Make intermittently failing concurrencyTests more stable. by cbickel · Pull Request #4281 · apache/openwhisk

cbickel · 2019-02-13T15:47:31Z

The test Action concurrency limits should execute activations sequentially when concurrency = 1 fails intermittently. The reason is, that 4 activations are started in parallel.
If there is a delay to one of these activations, the last activation will reuse an existing container, which has already an incremented counter.
This PR changes the action to decrement the counter before leaving the action.

This will also enhance local debugging, as the warm container can be reused.

Related issue and scope

I opened an issue to propose and discuss this change (#????)

My changes affect the following components

Types of changes

Bug fix (generally a non-breaking change which closes an issue).
Enhancement or new feature (adds new functionality).
Breaking change (a bug fix or enhancement which changes existing behavior).

Checklist:

I signed an Apache CLA.
I reviewed the style guides and followed the recommendations (Travis CI will check :).
I added tests to cover my changes.
My changes require further changes to the documentation.
I updated the documentation where necessary.

codecov-io · 2019-02-13T16:53:20Z

Codecov Report

Merging #4281 into master will increase coverage by 21.16%.
The diff coverage is n/a.

@@             Coverage Diff             @@
##           master    #4281       +/-   ##
===========================================
+ Coverage   59.81%   80.97%   +21.16%     
===========================================
  Files         163      163               
  Lines        7594     7594               
  Branches      502      502               
===========================================
+ Hits         4542     6149     +1607     
+ Misses       3052     1445     -1607

Impacted Files	Coverage Δ
.../org/apache/openwhisk/core/entity/EntityPath.scala	`100% <0%> (+1.88%)`	⬆️
...a/org/apache/openwhisk/core/entity/Parameter.scala	`95.45% <0%> (+2.27%)`	⬆️
.../org/apache/openwhisk/http/PoolingRestClient.scala	`90% <0%> (+3.33%)`	⬆️
...hisk/core/controller/actions/SequenceActions.scala	`92.1% <0%> (+3.5%)`	⬆️
...pache/openwhisk/core/containerpool/Container.scala	`88.6% <0%> (+3.79%)`	⬆️
...abase/cosmosdb/CosmosDBArtifactStoreProvider.scala	`4% <0%> (+4%)`	⬆️
...tainerpool/docker/DockerClientWithFileAccess.scala	`96% <0%> (+4%)`	⬆️
...rg/apache/openwhisk/core/entity/ExecManifest.scala	`97.87% <0%> (+4.25%)`	⬆️
...he/openwhisk/core/database/CouchDbRestClient.scala	`87.23% <0%> (+4.25%)`	⬆️
...a/org/apache/openwhisk/core/entity/TimeLimit.scala	`95.45% <0%> (+4.54%)`	⬆️
... and 92 more

Continue to review full report at Codecov.

Legend - Click here to learn more
Δ = absolute <relative> (impact), ø = not affected, ? = missing data
Powered by Codecov.

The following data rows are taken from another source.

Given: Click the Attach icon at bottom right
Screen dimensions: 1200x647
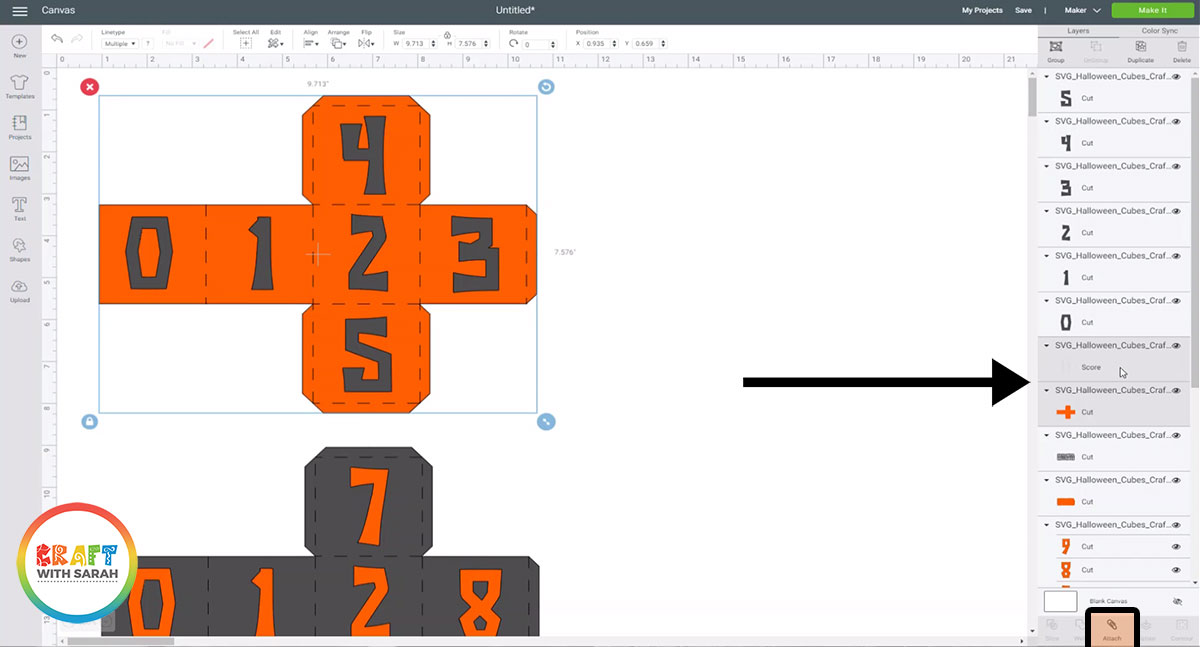Looking at the screenshot, I should click(1113, 625).
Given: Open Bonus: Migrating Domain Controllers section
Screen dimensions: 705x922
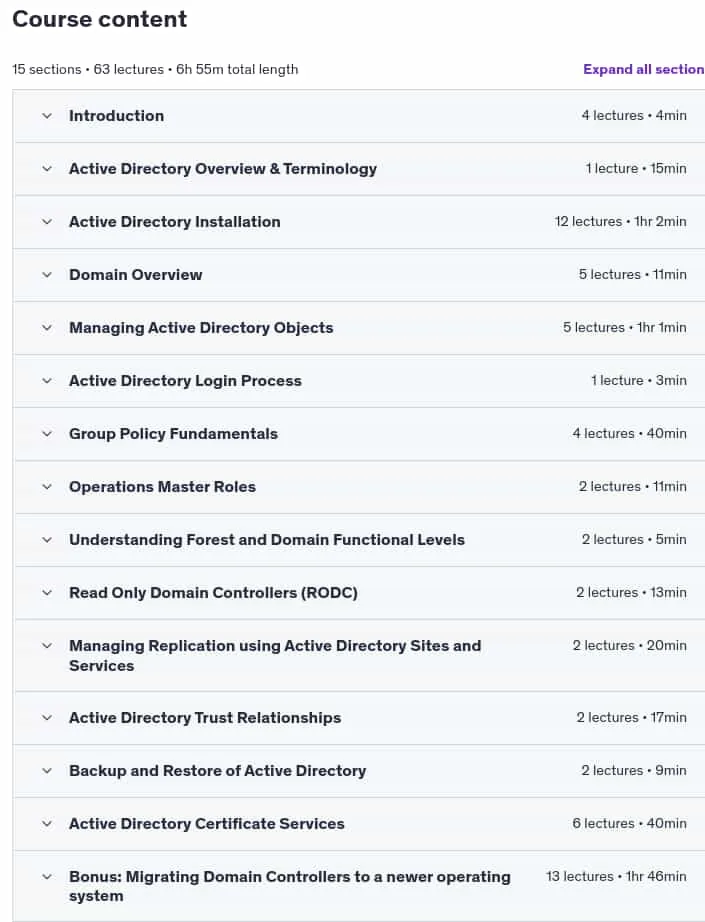Looking at the screenshot, I should tap(359, 886).
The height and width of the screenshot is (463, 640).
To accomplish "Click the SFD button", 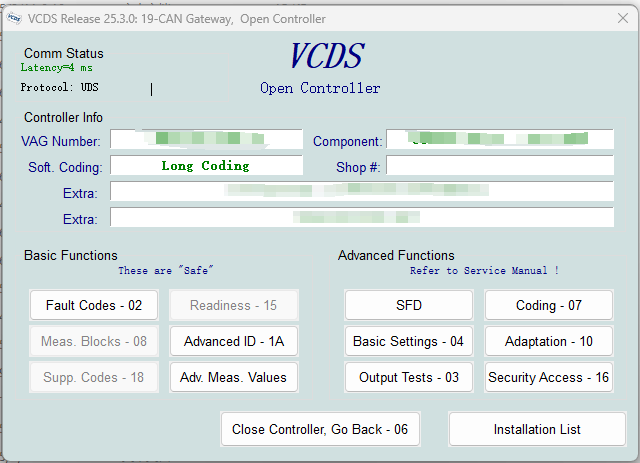I will [x=408, y=305].
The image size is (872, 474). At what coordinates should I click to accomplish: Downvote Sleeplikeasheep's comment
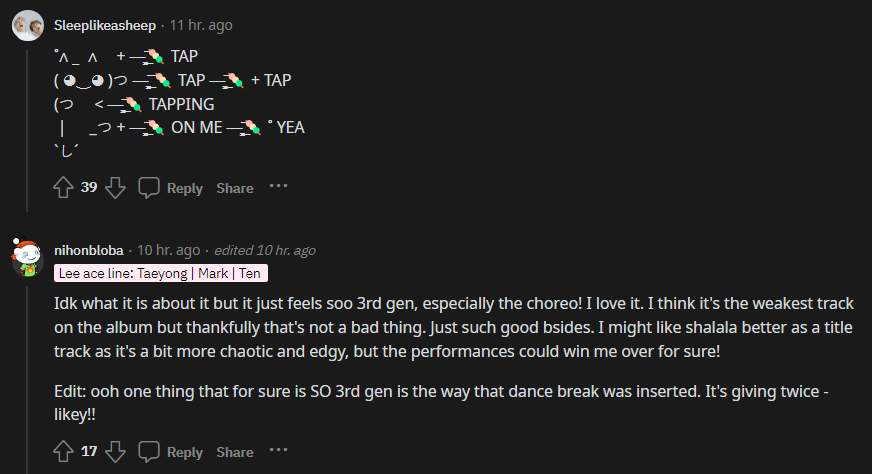[115, 188]
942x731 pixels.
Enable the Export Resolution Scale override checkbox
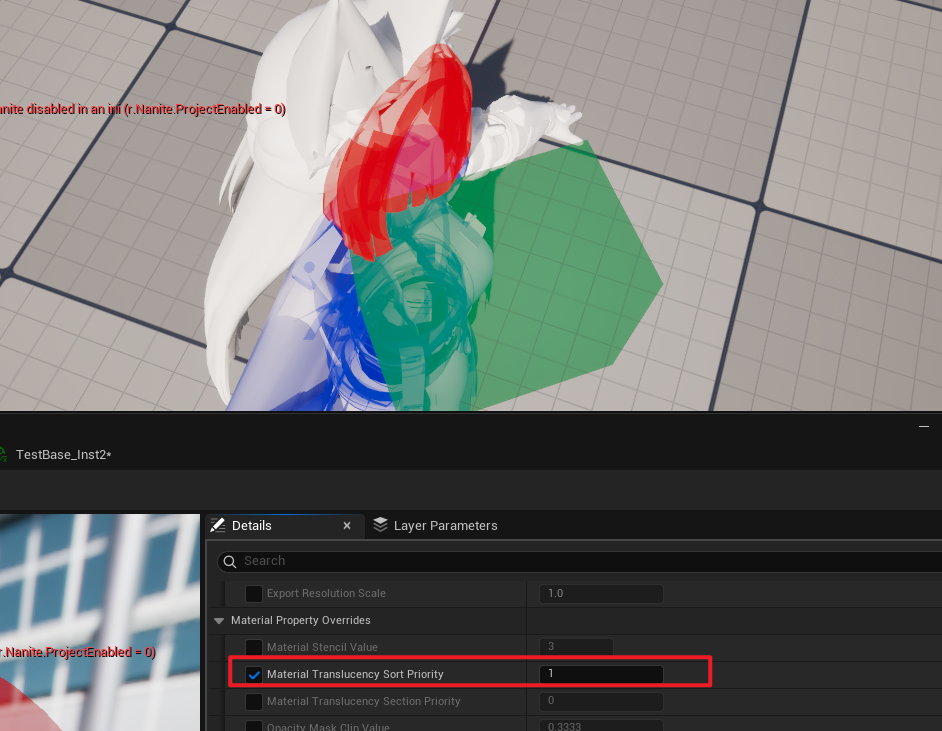(254, 594)
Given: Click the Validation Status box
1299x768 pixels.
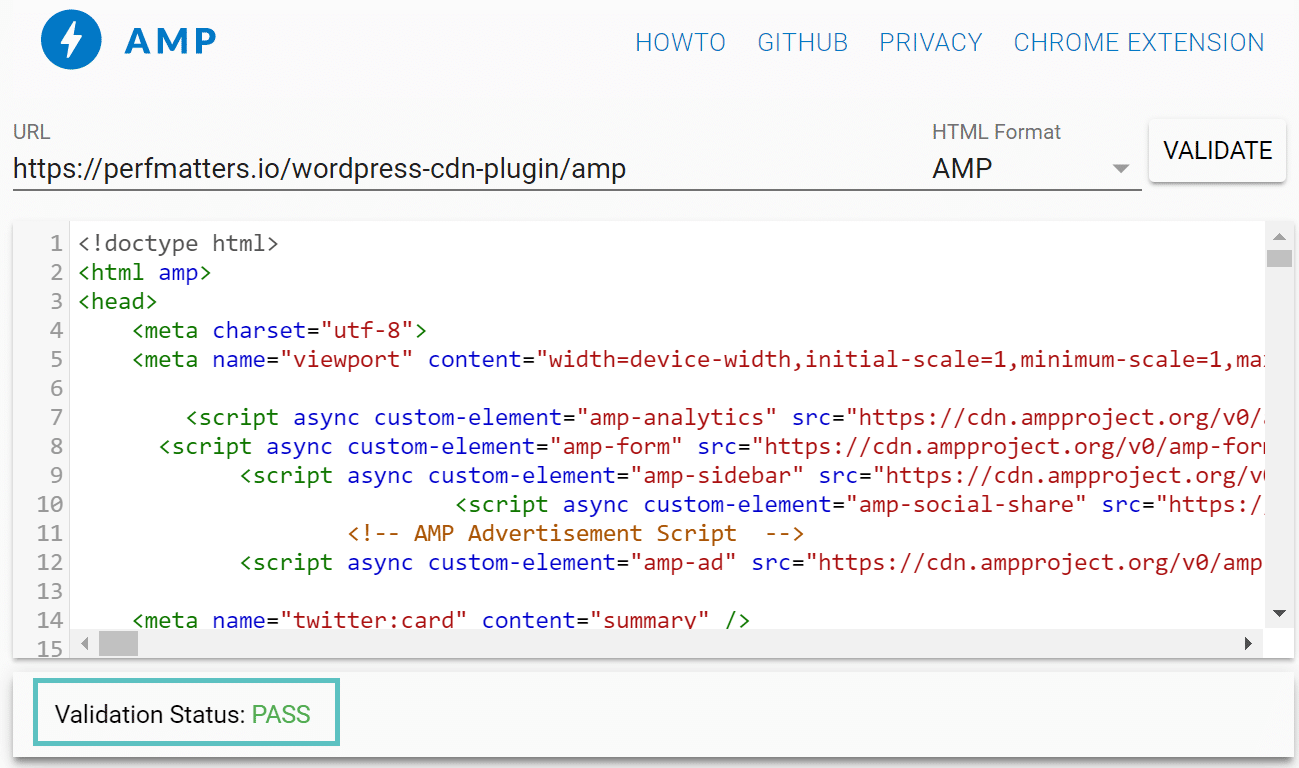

Last update 619c86d...afaefcb. Read the comment docs.

tysonnorris · 2019-02-13T18:43:43Z

I guess this is OK, but I'm not sure what the test failure looks like?

The reason is, that 4 activations are started in parallel.
If there is a delay to one of these activations, the last activation will reuse an existing container, which has already an incremented counter.

But the test is for explicitly reusing the container - are you saying a different test is unexpectedly using the same container? If so, there is still a risk I think in case that other test uses the container before the interval is up that resets the counter. I don't see other tests sharing the same action that uses concurrent.js

Or is this a case where of the 4 activations - one (or more) take > 30s to arrive, which results in rejection? If one arrives after another is rejected, I expect the container to be destroyed and not reused.

rabbah · 2019-02-13T18:48:28Z

tests/dat/actions/concurrent.js

 // Licensed to the Apache Software Foundation (ASF) under one or more contributor
 // license agreements; and to You under the Apache License, Version 2.0.

+const Promise = require('bluebird');


what is this for?

I wanted to use finally to decrement the counter again. But finally is only part of node10. The alternative on handling the counter would be to duplicate the code to decrement it (once in error case and once in success case).

That means I only had the choice between using Promises of bluebird in default node version or to use native Promises with node10. And I decided to use bluebird as it seems to be already part of our action container and I didn't want to hardcode the version for these tests.

rabbah · 2019-02-13T18:49:39Z

tests/dat/actions/concurrent.js

+        }).finally(() => {
+            // Before leaving the container, decrement the counter again. But wait twice the interval, before decrementing it. Otherwise, the
+            // other requests might not realise, that all requests were inside the container.
+            setTimeout(() => counter--, 2 * interval);


when is finally executed - ie is there a guarantee the container isn't paused first?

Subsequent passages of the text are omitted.